* **Exercise prompt**
Once the pictures are removed, reproduce what is left of the data below exactly.

* **Input**

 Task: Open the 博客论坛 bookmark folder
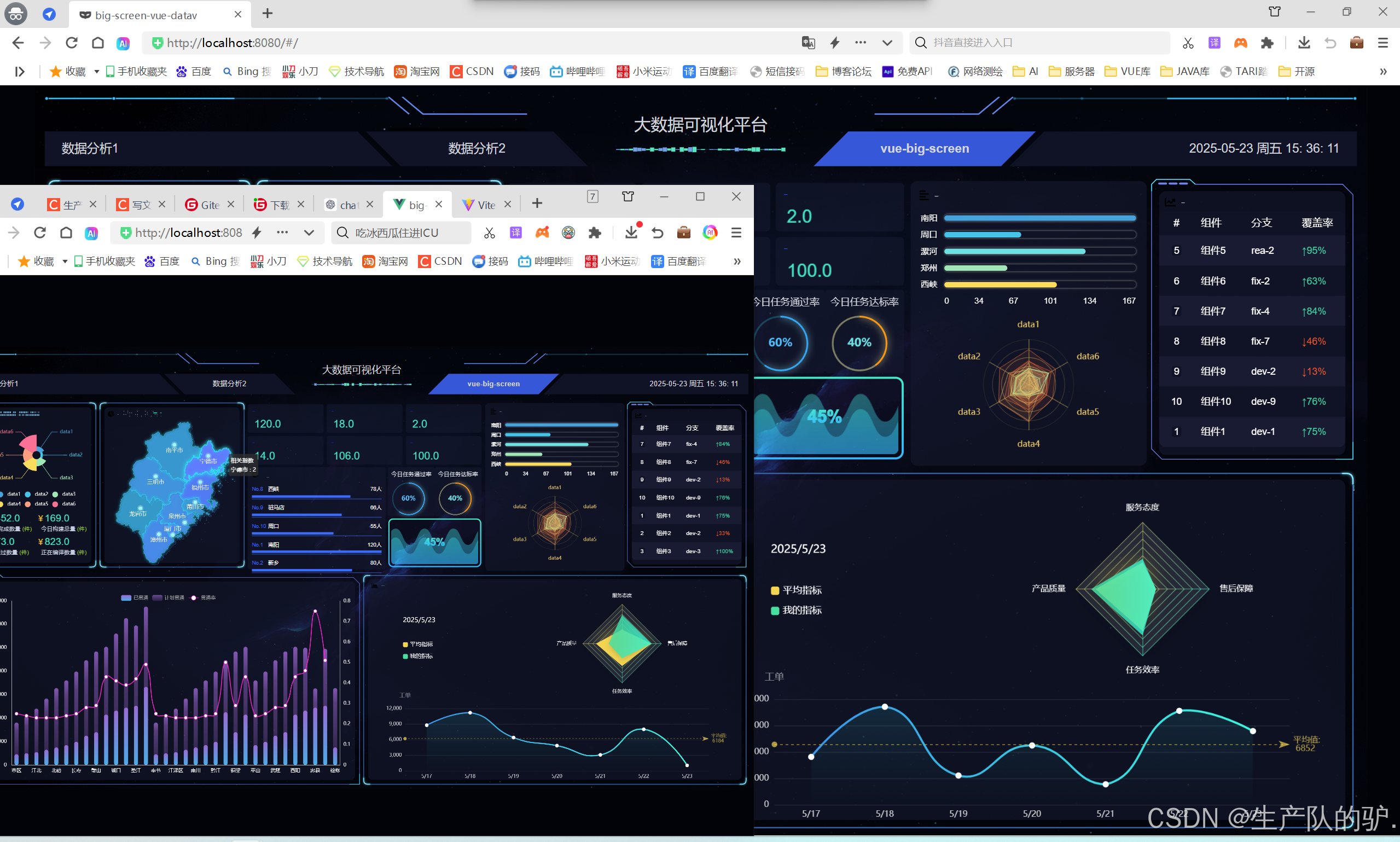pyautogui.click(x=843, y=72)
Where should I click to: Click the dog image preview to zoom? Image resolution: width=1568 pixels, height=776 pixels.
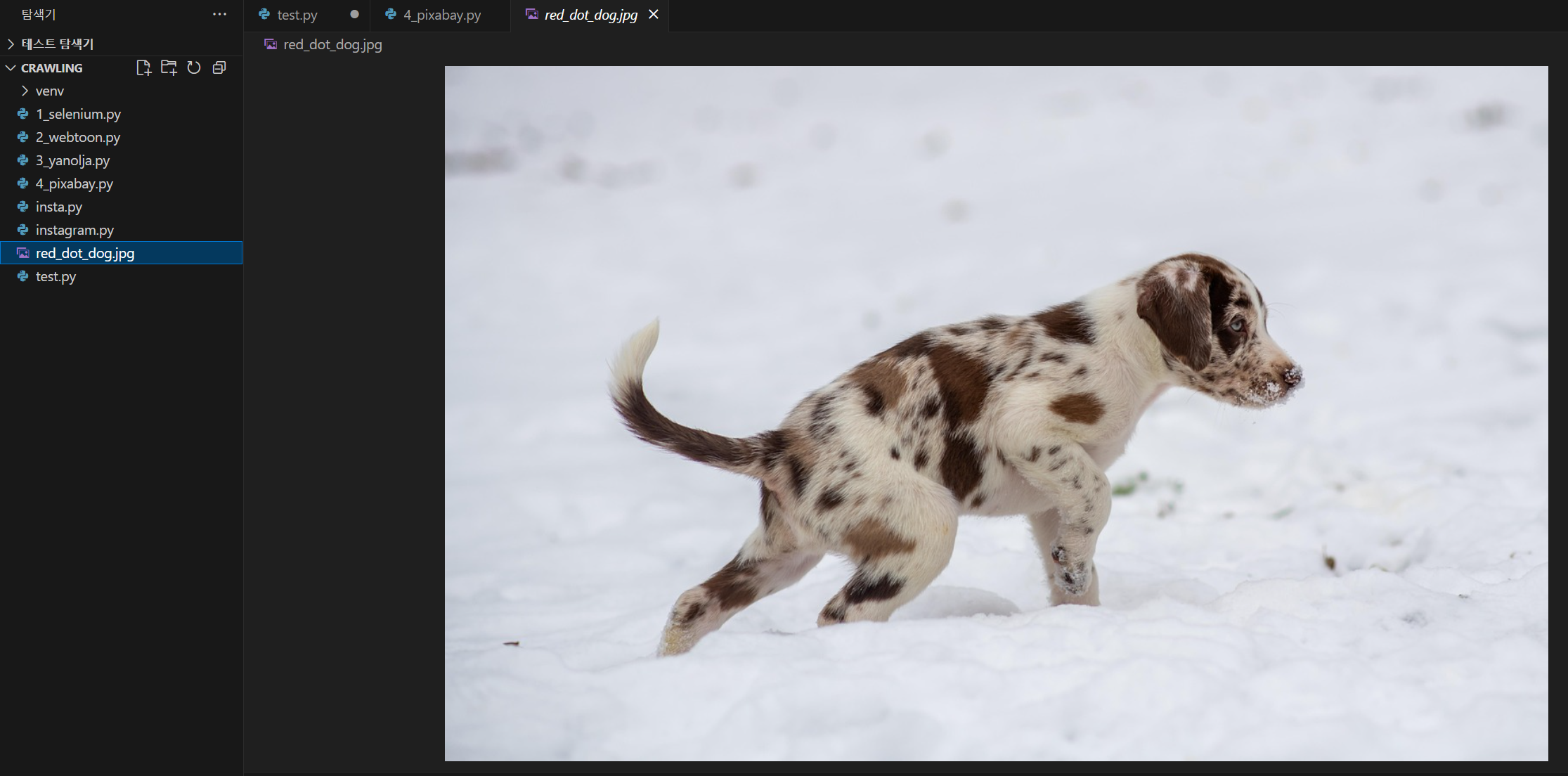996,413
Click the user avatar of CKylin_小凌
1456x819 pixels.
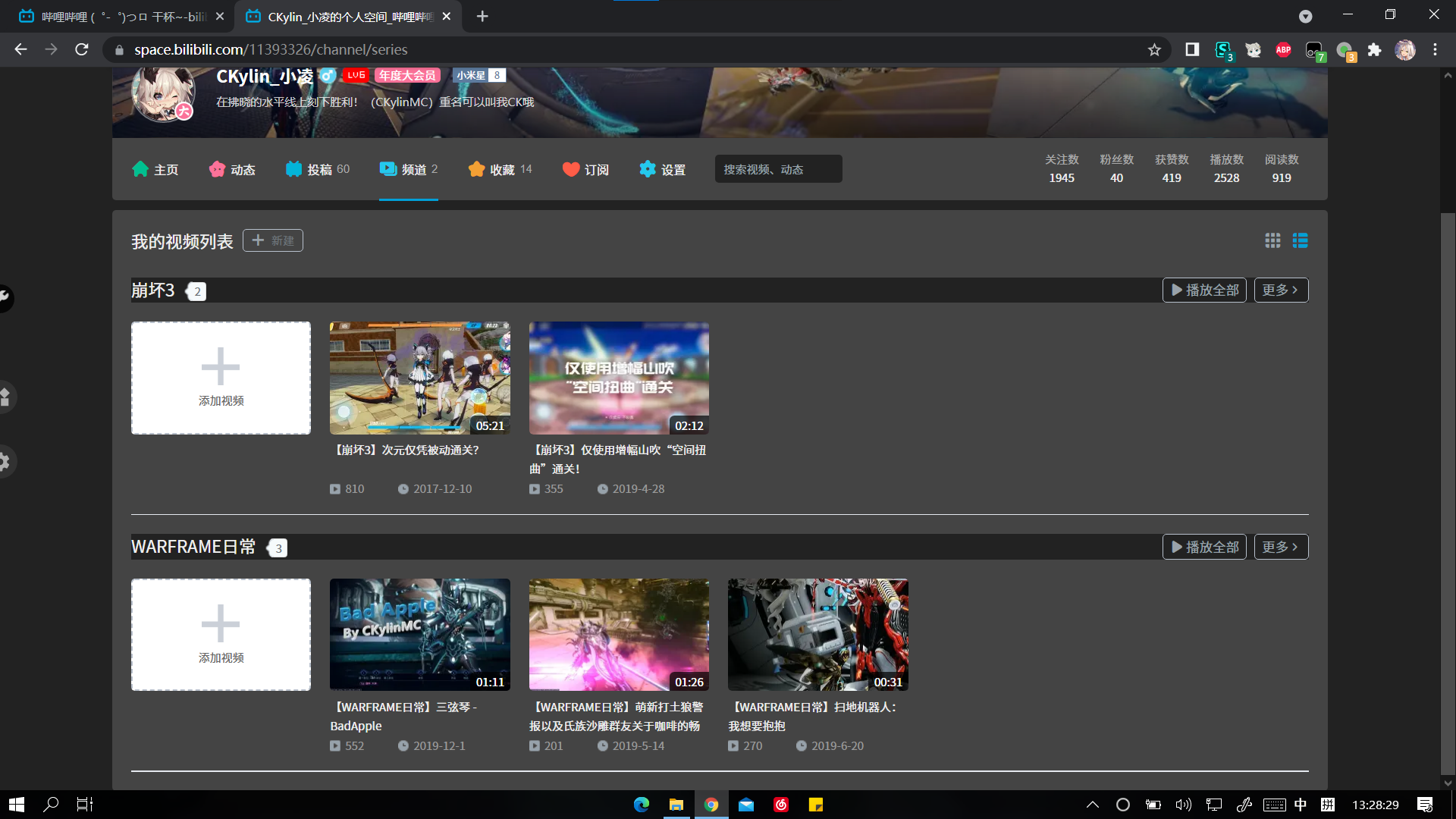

* **Exercise output**
 Task: Open the 博客论坛 bookmark folder
pyautogui.click(x=843, y=72)
Where should I click to: Click the dog image preview to zoom? Image resolution: width=1568 pixels, height=776 pixels.
996,413
Click the user avatar of CKylin_小凌
1456x819 pixels.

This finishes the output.